The limited reach of income taxes in India is well known. Personal income tax revenues constitute a mere 2.5% of GDP. Over 40% of the tax assessees pay zero taxes and positive income taxpayers account for less than 6% of the adult population. By concentrating income tax collections amongst a small minority, this very feature contributes to a high level of progressivity of income taxes. However, this high level of progressivity does not translate into a significant redistributive effect, mainly due to the limited magnitude of taxes raised. The redistributive effect is small amongst the tax assessees and negligible amongst the adult population. The population-wide redistributive effect is larger when we further consider a benchmark simulation of the entire income tax proceeds being redistributed in the form of a uniform (and hence progressive) transfer. However, in this case too, the redistributive potential of the tax-transfer system is ultimately limited by the size of the uniform transfer as determined by the available tax proceeds. This pattern of findings holds over the entire period we investigate.

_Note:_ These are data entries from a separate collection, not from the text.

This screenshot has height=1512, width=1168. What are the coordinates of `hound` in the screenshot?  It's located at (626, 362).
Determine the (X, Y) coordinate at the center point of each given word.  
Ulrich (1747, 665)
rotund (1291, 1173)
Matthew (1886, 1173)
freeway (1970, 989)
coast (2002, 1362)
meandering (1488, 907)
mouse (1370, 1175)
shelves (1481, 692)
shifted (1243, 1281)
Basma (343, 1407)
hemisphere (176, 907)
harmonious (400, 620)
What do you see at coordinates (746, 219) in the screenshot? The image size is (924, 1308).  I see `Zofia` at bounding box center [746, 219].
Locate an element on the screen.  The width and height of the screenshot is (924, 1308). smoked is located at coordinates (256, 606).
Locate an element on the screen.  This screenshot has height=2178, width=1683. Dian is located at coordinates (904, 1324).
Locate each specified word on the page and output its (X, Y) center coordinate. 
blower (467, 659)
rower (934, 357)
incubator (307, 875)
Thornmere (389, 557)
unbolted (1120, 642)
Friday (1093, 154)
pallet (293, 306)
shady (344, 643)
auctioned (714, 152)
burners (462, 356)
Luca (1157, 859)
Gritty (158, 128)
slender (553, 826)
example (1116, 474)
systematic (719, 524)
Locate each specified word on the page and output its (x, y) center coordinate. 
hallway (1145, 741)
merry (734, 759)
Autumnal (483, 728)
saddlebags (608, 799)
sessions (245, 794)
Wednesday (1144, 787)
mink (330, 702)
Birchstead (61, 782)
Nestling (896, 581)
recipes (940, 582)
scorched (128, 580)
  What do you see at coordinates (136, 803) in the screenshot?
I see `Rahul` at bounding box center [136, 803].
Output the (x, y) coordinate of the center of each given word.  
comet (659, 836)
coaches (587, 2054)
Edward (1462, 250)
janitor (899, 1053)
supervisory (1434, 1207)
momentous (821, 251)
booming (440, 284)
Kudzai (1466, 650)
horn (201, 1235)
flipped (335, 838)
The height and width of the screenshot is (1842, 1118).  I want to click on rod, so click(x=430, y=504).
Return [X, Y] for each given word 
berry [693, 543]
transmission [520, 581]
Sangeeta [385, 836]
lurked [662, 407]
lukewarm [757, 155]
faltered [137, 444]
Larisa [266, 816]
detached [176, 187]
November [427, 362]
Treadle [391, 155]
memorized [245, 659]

One may suppose that income tax collections are limited because there is substantial tax avoidance. We in fact do find a significant gap between statutory and actual average tax rates in support of this conjecture. However, even the full elimination of this gap through a scrapping of tax deductions is unlikely to greatly enhance the redistributive effect of income taxes as the rise in tax revenues is neutralized by the fall in progressivity.

We also find that recent Task Force proposals to increase the income thresholds for different MTR slabs will reduce the already small redistributive potential of personal income taxes. This again is due to the significant loss of tax revenues they are likely to entail (by about 22% relative to the 2017–18 statutory tax schedule), despite an increase in progressivity due to the raising of the tax exemption limit.

There seems to be only limited scope for further raising the overall tax progressivity. However, there is some scope for raising tax revenues. This is not so much by lowering the exemption limit. A lower exemption limit will bring more people into the income tax net, but since they will be paying minimal taxes, this will not have much bearing on overall tax revenues. There are also limits to the expansion of the income tax net given the large informal sector of the economy at India’s current level of development. There is, however, more room for raising tax revenues through limiting the income thresholds for higher marginal tax rates and eliminating deductions. Our simulations suggest that by lowering the income thresholds for the higher tax brackets (with marginal tax rates of 20% or above), tax revenues could increase by about one-third relative to the Union Budget 2020 provisions if combined with a scrapping of the tax rebate. Such an increase in the average tax rate will not only improve the redistributive effects of the income tax system directly, but also indirectly through a greater potential for pro-poor spending of the additional revenues.

Our analysis is but a part of the larger issue of the overall redistributive effects of fiscal policy. A comprehensive assessment will need to look into other elements of the tax/transfer system and the pattern of public spending. We have only taken a small step in this direction by looking into the uniform transfer case. Our study is also limited to the first-round redistributive implications of the income tax system. In the absence of more detailed micro-data, it is not possible to examine the behavioural and compliance consequences of alternative tax schedules as well as their potential general equilibrium effects. Access to such data will be critical for further research into these issues.